Currently there seems to be this idea that these questions are all going to be answered by just sequencing more patients; the thinking (as I understand it) is that if we keep getting more observations eventually we will have enough to cover everything. We fundamentally disagree with this view, and believe that even if it were to be proven true, we will be waiting a long time until we’ve not only made the measurements but also statistically sampled all of the possible correlations between the mutations and the disease. In addition, this observational approach will simply not explain the mechanisms by mutations cause disease and hence will never allow us to translate these observations into improved treatments.

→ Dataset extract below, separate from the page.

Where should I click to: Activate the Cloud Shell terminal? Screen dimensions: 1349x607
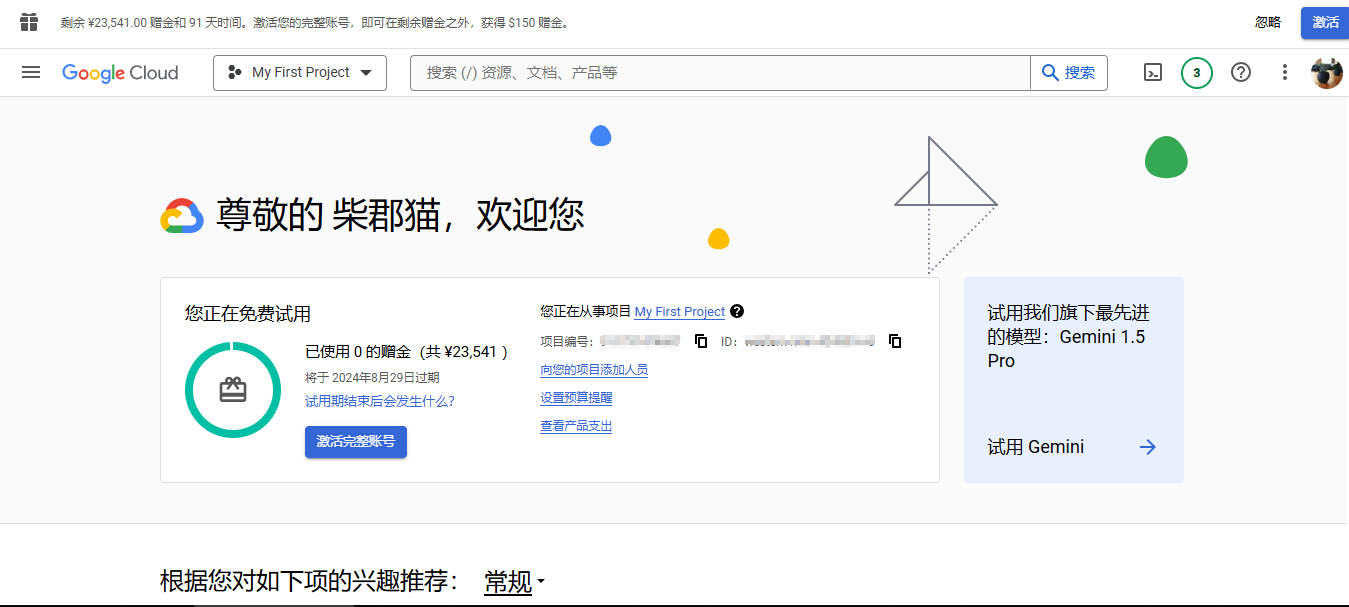[x=1152, y=72]
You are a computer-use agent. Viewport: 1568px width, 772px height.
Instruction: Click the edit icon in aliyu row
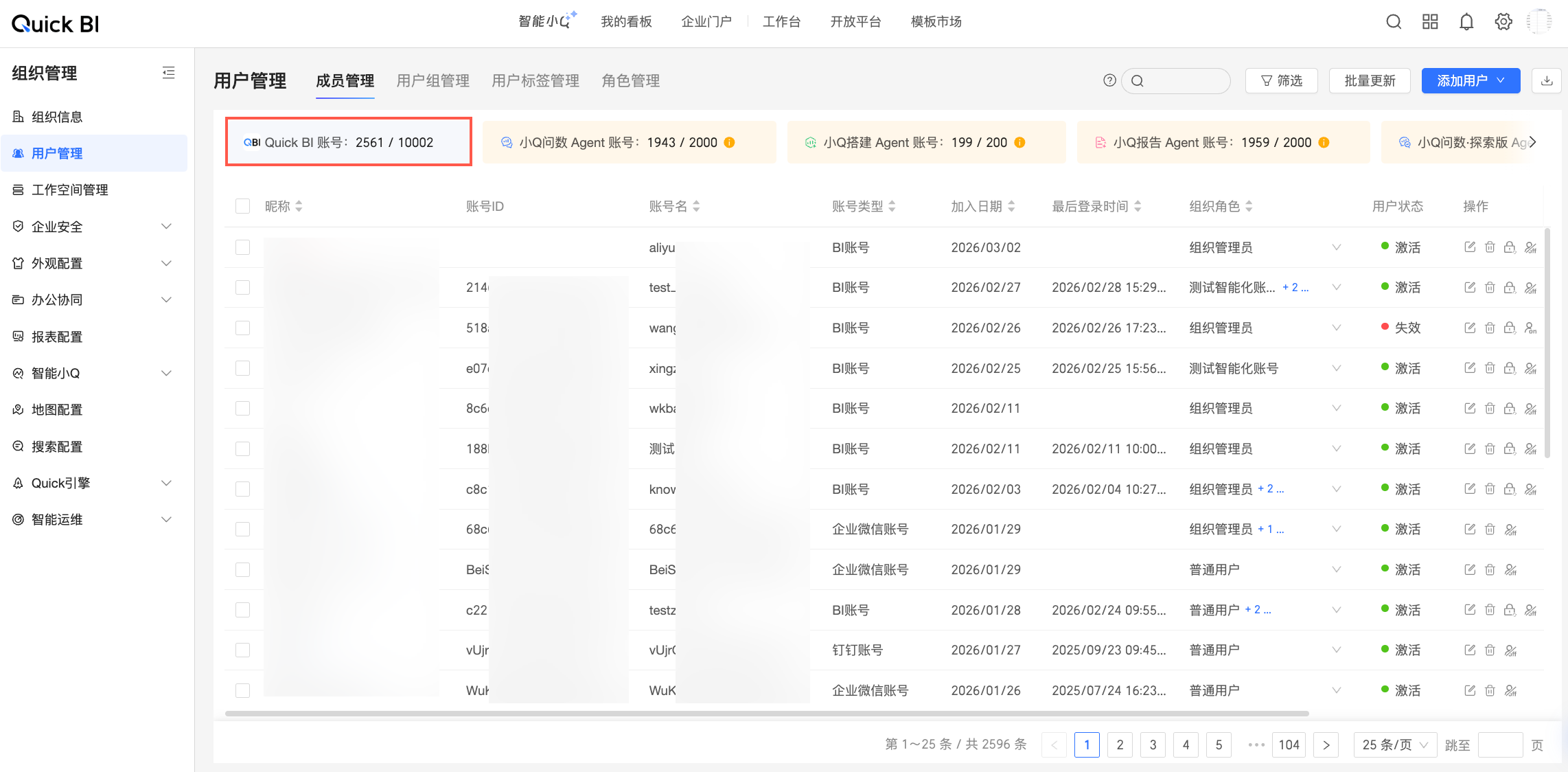(1469, 247)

Our view is that, instead of waiting for all of these observational measurements to be made and shared, we can models generation, quality control and distribution to the industry thus creating a form of collaborative intelligence. If we bring modeling to directly support individual institutions in their efforts to provide accurate and efficient results to patients, then each one can provide improved clinical tests to their patient populations while contributing to improve the same for others. As a whole, everyone – most importantly patients– benefits.

As these models become more mechanistic there’s an opportunity to use them to understand how all of these mutations are affecting our biology to cause disease. If we can understand these mechanisms, we should then be able to apply the knowledge to inform the design and application of interventions that could help to ameliorate the symptoms or the condition completely. If we develop a quantitative and mechanistic understanding, then not only can we improve our diagnostic ability but also use it to improve and speed-up therapeutic development.

That really summarizes the future goals of Jungla; one, to make the genomics-based diagnostics quantitative and model-driven, and two, to create and translate mechanistic insights from clinical genomics into better therapeutics.